Work with what you have. Be who you are and work at your own pace. Expect that every decision that you have made was the right decision in that moment and if the outcome says otherwise, accept it. Life is about change. It’s about twists and turns. But it should not be about going in a direction set by someone who isn’t you. Remember that once adulthood arrives it cannot be reversed. The only option is to deal.
If you just so happen to find yourself wrapped up in any type of crisis at all use your brain and better judgement. Talk yourself through it. You’ll make it out.
I had a meltdown last night. About school, among other things in my life. Completing my Associates degree was huge for me. But as soon as I had finished I knew it wasn’t enough. And then life and reality started hitting me soon after I made the decision to continue for my bachelors. Despite the many obstacles during this everlasting journey to finish school, I’ve held on. And people commend me for that. People admire my drive and my courage. That alone would be enough to keep me going were there not these little voices in my head saying “what were you thinking?” “why did you go back?” School has put a severe burden on not just my social and personal life but my financial status as well. And yesterday, that all set in. Not being able to go on our bi-weekly dates this weekend due to bills and a change in employment made me extremely angry. And the voices began to marinate in my head. As I lay there last night next to Yonna (my partner) I said,
“I have no money, why didn’t I just call it quits?” I could be working and making us tons of money. School has been nothing but struggle and burden in my life. I’ve spent so many years in school and it’s holding me back. We can’t go out when we want, take vacations when we want. I just turned 25 and I’ve never had a chance to act my age!”

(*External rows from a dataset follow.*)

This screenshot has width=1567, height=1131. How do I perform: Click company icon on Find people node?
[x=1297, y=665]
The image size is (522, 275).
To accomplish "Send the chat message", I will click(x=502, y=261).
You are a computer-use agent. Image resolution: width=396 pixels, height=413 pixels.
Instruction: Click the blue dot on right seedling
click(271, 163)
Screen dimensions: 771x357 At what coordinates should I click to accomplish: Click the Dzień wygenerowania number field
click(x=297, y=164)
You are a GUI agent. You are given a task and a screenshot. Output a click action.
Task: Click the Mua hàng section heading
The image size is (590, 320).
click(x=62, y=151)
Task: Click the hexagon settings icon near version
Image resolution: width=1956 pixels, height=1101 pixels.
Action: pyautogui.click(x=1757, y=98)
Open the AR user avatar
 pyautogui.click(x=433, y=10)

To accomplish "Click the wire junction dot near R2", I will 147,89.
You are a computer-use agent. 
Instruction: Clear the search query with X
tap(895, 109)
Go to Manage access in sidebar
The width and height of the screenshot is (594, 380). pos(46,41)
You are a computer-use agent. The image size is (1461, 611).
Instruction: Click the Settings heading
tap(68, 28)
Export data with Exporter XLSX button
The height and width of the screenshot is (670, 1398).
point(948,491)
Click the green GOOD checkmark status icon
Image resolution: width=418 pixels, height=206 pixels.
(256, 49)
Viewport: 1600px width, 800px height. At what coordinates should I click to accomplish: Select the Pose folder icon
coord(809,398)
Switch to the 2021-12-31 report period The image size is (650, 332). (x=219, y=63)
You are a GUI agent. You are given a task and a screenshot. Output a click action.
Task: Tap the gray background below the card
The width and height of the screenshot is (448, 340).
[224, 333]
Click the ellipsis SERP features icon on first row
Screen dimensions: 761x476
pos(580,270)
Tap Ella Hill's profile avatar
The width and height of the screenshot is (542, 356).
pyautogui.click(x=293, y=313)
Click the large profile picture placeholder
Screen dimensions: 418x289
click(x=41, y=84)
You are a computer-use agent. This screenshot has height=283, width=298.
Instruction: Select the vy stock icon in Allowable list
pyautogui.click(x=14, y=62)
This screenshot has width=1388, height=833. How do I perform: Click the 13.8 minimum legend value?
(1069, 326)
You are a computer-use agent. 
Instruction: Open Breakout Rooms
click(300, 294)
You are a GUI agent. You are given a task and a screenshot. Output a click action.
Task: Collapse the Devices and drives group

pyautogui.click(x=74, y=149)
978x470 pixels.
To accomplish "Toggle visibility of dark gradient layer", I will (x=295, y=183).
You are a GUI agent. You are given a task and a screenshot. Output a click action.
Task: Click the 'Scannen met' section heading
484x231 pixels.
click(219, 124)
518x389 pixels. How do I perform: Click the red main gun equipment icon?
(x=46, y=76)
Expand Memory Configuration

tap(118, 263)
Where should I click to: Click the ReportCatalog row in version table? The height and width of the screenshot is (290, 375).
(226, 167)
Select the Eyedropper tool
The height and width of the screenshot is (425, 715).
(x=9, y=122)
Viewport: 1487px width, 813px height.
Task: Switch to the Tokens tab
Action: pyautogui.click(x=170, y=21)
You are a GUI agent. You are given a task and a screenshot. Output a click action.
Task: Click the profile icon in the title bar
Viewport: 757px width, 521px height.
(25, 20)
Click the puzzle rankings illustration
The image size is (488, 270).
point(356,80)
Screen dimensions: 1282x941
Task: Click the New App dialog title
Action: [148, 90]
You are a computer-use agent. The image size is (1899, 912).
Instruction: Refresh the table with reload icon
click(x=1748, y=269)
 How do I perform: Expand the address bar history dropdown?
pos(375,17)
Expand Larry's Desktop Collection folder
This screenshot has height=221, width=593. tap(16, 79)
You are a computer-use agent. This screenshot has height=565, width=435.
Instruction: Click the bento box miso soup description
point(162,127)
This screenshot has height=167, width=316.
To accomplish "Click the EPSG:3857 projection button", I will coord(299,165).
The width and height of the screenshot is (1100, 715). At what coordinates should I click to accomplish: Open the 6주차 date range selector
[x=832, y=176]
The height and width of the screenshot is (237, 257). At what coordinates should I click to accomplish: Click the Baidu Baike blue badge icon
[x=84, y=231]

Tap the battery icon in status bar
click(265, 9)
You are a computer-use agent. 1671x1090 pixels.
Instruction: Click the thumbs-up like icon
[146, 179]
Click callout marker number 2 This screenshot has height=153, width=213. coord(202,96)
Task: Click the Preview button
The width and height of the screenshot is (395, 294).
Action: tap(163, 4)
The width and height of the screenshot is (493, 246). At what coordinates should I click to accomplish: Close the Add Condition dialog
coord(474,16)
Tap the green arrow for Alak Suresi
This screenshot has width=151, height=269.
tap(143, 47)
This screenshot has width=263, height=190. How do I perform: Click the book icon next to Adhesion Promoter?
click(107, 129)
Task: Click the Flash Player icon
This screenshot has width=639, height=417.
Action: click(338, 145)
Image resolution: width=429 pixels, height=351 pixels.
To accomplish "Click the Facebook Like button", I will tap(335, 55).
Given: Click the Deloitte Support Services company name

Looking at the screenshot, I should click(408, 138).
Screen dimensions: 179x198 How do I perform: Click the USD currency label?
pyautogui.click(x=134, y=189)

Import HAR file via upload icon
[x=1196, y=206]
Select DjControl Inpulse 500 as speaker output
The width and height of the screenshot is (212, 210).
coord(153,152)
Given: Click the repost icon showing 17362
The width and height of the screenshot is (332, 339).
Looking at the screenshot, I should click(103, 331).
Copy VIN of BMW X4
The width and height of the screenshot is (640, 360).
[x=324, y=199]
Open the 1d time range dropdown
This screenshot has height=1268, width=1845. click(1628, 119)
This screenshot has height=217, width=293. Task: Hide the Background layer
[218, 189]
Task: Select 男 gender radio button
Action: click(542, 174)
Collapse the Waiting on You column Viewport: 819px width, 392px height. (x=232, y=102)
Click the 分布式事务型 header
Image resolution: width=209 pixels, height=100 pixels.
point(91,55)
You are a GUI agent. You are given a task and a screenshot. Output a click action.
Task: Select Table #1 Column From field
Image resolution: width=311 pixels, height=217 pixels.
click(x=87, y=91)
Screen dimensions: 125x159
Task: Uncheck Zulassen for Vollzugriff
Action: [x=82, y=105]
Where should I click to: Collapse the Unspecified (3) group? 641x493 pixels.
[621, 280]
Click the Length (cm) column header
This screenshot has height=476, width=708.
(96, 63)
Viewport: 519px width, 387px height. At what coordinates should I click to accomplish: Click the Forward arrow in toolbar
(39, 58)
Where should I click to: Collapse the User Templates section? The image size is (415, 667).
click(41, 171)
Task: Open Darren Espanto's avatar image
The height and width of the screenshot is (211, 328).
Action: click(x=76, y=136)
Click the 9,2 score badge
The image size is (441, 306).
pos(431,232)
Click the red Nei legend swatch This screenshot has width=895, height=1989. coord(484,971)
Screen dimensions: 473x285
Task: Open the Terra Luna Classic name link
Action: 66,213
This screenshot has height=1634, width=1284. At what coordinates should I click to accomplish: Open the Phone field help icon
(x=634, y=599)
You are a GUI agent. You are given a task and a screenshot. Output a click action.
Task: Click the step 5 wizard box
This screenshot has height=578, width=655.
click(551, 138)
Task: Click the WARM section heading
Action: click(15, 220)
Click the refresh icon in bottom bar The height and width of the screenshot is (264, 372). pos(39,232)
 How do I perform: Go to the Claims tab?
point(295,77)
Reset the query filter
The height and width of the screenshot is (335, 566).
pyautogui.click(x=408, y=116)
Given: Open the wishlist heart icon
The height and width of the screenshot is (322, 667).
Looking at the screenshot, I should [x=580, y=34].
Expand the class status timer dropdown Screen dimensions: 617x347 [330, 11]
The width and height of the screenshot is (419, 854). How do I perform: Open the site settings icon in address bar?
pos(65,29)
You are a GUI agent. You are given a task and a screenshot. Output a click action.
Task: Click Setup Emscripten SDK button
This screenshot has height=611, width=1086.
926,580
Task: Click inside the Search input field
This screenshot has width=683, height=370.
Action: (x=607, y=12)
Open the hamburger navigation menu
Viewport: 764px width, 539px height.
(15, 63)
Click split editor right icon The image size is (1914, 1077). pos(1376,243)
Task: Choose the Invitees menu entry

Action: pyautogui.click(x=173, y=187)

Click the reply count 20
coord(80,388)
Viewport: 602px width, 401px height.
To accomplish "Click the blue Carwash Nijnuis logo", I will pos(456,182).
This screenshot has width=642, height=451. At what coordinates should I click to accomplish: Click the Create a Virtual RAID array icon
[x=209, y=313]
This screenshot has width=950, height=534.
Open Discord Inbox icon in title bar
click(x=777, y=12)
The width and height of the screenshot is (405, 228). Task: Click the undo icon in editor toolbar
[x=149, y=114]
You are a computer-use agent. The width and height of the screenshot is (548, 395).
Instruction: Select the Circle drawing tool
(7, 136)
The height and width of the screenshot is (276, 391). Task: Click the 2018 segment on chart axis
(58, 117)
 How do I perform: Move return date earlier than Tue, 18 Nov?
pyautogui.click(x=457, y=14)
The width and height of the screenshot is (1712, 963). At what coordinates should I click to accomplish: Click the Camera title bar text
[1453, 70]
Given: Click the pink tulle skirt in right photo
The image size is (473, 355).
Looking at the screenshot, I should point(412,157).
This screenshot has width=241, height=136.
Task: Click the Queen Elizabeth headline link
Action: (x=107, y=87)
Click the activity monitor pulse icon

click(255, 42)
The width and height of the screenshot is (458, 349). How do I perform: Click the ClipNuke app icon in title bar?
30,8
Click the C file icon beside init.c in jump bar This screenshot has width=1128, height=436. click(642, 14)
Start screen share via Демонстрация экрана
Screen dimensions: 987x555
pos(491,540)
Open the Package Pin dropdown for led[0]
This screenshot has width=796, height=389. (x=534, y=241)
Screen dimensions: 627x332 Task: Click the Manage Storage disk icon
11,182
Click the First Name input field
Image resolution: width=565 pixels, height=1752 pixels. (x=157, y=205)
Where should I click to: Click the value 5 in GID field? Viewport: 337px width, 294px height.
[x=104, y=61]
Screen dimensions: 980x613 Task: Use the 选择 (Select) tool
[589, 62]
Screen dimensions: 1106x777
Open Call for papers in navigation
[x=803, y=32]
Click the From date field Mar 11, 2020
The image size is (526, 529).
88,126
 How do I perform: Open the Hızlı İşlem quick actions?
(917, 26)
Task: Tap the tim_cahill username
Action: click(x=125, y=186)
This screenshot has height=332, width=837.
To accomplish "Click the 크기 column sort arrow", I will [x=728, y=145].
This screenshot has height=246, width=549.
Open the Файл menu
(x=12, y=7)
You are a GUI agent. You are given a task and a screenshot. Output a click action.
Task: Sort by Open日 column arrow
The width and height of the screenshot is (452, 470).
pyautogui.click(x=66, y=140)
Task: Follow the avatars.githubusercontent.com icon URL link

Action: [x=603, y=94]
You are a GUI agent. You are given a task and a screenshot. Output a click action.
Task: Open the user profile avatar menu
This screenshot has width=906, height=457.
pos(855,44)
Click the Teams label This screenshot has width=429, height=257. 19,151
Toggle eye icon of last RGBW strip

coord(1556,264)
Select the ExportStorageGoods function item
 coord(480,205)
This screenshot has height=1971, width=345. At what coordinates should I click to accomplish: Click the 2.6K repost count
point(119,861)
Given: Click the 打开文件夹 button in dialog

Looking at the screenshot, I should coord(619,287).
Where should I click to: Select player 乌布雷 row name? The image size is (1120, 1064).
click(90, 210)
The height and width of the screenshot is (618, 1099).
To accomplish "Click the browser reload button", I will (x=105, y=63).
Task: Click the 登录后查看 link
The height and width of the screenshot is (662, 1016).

And then, as any loving woman would do, she calmed my nerves by rubbing my back and said “all you put into your education will be worth it. Right now you’re in a stage of sacrifice and soon, you’ll be able to eat the fruits of your labor.” I couldn’t have said it better myself! She’s exactly right I thought. I’m getting bent out of shape because I can’t blow money and be the careless 25 year old I see around me everyday (not all, but some). I’ve been grounded. I’m realizing that getting my bachelors is a step in the right direction to reaching long terms goals. I’ll be able to afford a break, I’ll be able to write and work at my own pace without the interruption of school. School is not holding me back. It’s pushing me forward and helping me progress.
I’m thankful for the people who cheer me on. And I’m thankful to a higher being for giving me the strength and courage to push forward. Besides, I’m too young for meltdowns! I just turned 25 for crying out loud.